Bartender Mary Kate Pappas watched with amusement as one of her co-workers sang along to a country-western song and berated customers with a megaphone on a recent Friday night at Hogs & Heifers, a bar in the Meatpacking District.

A little after 9 p.m., the song “I’ve Been Drinking All Night Long” came on the jukebox and it was time to dance. “Get your s—t off the bar and back the f—k up,” shouted one bartender into the megaphone. Customers leaning against the bar grabbed their drinks and took a step back as three bartenders, clad in low-ride jeans and bikini tops, climbed onto the bar. As 28 men and six women watched in rapt attention, the three women performed a country clog dance. “Shake it with me,” shouted a brunette bartender in a flesh-colored bikini top as she convinced one female patron to join her on top of the bar.

The bartenders’ clog dance is just one of many things that makes Hogs & Heifers at 859 Washington St. unique, along with the hundreds of bras that hang from the back of the bar and the taxidermy, bike parts, road signs, stickers, photos and construction hats that line its walls and ceiling. According to Pappas, one of the bras belonged to actress Julia Roberts — but good luck finding it in the pile. In addition to random celebrities, the bar attracts the odd assortment of meatpacking workers, bikers, Wall Streeters and tourists.

But it isn’t the drinks or decor that keep New Yorkers coming back to West Side bars like Hogs & Heifers. It’s the people behind the bar. Whatever your taste, the following people make going out in the West Village and Meatpacking District a bit more fun.
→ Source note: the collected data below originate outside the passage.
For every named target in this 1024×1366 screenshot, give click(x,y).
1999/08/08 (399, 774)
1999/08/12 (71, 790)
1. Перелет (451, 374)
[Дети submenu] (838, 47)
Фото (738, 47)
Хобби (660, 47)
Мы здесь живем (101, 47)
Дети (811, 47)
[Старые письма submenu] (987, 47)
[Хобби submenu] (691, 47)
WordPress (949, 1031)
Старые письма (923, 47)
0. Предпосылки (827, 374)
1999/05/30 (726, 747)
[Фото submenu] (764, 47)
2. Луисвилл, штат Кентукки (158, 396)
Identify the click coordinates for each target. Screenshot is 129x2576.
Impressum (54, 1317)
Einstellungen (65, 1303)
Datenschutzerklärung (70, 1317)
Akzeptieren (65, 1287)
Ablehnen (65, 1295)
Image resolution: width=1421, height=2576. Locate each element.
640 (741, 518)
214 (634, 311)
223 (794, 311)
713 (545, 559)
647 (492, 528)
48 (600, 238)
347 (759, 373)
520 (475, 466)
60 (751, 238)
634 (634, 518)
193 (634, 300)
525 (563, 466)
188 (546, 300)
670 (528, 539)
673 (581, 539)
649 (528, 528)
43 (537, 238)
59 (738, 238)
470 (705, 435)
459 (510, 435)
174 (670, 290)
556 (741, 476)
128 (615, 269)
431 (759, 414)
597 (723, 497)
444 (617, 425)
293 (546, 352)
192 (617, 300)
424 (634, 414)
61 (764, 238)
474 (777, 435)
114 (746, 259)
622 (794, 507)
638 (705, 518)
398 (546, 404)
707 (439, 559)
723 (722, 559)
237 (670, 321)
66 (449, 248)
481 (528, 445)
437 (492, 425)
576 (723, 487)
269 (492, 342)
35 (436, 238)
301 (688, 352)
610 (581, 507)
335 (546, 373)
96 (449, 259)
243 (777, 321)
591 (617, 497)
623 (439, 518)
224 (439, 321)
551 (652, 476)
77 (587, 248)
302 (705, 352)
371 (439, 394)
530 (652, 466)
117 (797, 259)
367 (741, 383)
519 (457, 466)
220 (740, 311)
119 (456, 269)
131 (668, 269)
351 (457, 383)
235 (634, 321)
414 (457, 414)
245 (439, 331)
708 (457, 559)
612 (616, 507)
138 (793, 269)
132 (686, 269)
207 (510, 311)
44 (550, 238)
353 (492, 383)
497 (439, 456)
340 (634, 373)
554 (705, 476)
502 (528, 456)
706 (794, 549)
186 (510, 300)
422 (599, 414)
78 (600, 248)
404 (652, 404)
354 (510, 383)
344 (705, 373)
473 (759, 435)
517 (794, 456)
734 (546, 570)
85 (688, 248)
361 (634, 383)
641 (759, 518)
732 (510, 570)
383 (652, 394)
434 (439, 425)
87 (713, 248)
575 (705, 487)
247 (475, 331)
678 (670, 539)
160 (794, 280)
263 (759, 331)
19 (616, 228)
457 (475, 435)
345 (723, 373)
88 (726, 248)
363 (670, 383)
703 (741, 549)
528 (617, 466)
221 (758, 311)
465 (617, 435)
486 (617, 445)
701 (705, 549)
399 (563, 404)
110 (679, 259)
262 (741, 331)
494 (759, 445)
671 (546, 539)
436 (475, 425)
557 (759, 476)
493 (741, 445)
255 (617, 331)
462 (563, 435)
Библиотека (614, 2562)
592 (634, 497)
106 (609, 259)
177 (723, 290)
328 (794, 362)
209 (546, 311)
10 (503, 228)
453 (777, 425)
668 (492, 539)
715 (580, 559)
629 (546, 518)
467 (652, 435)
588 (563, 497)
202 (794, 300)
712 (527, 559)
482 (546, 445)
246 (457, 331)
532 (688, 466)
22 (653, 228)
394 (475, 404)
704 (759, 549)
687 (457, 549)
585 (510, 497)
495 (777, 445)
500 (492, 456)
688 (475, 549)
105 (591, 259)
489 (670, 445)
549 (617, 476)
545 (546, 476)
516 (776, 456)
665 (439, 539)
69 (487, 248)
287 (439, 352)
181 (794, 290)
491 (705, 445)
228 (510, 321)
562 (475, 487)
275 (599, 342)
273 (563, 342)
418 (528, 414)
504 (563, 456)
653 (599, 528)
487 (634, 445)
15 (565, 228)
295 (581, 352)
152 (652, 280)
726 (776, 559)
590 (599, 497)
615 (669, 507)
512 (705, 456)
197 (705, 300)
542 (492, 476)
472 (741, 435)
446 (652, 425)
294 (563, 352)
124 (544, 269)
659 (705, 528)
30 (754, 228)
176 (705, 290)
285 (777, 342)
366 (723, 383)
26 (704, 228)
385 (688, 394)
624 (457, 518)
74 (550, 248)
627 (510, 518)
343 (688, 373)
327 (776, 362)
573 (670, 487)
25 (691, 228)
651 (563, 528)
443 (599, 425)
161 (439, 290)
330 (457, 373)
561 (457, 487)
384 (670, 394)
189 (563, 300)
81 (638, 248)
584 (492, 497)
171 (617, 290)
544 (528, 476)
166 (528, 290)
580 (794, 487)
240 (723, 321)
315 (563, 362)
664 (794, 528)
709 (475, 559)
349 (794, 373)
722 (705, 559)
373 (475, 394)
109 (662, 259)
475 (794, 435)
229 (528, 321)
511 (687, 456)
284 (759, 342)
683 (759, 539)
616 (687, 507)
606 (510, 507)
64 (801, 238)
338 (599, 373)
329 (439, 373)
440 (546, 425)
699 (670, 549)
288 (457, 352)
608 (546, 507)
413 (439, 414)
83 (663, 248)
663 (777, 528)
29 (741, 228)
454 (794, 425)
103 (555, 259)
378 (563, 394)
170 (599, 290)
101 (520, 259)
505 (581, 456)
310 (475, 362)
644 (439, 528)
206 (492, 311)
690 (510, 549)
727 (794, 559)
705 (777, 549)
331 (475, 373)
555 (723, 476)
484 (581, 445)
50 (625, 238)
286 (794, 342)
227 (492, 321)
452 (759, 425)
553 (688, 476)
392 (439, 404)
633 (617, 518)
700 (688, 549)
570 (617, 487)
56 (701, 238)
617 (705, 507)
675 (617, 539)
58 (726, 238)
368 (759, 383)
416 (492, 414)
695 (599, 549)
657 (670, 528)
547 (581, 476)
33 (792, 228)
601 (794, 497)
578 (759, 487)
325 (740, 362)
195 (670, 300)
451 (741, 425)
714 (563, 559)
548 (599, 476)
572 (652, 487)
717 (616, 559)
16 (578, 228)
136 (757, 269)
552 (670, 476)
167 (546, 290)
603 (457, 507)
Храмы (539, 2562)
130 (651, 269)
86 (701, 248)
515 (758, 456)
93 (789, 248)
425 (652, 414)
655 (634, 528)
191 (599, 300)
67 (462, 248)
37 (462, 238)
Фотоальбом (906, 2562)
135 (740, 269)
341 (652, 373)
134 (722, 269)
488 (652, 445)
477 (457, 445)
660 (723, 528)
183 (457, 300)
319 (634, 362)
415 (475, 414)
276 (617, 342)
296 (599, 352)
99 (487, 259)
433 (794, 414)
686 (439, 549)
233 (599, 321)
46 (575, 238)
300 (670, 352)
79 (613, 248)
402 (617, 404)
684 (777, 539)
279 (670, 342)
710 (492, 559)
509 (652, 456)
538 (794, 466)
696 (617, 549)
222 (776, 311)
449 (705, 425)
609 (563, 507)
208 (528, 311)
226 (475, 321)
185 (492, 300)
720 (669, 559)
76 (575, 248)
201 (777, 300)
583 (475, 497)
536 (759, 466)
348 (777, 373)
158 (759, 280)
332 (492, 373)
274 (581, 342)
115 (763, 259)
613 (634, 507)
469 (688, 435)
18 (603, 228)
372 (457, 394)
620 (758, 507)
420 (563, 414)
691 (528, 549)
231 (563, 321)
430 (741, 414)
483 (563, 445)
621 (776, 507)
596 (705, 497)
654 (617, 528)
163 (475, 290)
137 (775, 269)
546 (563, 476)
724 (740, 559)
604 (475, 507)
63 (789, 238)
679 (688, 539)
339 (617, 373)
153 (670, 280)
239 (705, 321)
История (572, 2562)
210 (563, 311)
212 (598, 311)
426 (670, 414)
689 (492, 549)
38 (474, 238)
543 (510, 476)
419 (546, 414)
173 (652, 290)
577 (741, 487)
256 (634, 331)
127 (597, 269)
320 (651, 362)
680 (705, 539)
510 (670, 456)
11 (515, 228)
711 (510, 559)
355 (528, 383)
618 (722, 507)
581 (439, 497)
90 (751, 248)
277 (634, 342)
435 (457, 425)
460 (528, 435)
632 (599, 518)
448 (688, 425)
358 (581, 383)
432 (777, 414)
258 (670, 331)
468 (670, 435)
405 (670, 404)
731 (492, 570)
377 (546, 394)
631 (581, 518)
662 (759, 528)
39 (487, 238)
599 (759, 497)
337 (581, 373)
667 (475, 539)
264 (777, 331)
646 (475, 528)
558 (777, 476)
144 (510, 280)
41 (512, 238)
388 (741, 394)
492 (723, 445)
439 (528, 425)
Mary Kate Pappas and the “wall of fame” at Hogs & Heifers

Mary Kate Pappas at Hogs & Heifers

“If you just want to be a bartender, you can just be a bartender in a lot of places. Anyone can be taught how to bartend, but not everybody can be taught how to have fun in any situation,” Pappas said. In jeans and a zip-up hoodie, Pappas, 24, sat and talked at the dark bar on a quiet weekday afternoon. “My job is to throw a party,” she said. “I get to joke around. I get to sing and dance and, at the end of the day, my wallet’s a little fatter.”

After graduating from Salisbury University in Maryland, Pappas moved to New York where she started working as an assistant buyer in the fashion industry. “I hated it,” she said. “I didn’t want to grow up yet.” So she quit her job and started working at Hogs & Heifers a little over a year ago. Currently recovering from a knee injury, Pappas is taking a break from working behind — and on top of — the bar. For now she’s helping out in the office and training new hires.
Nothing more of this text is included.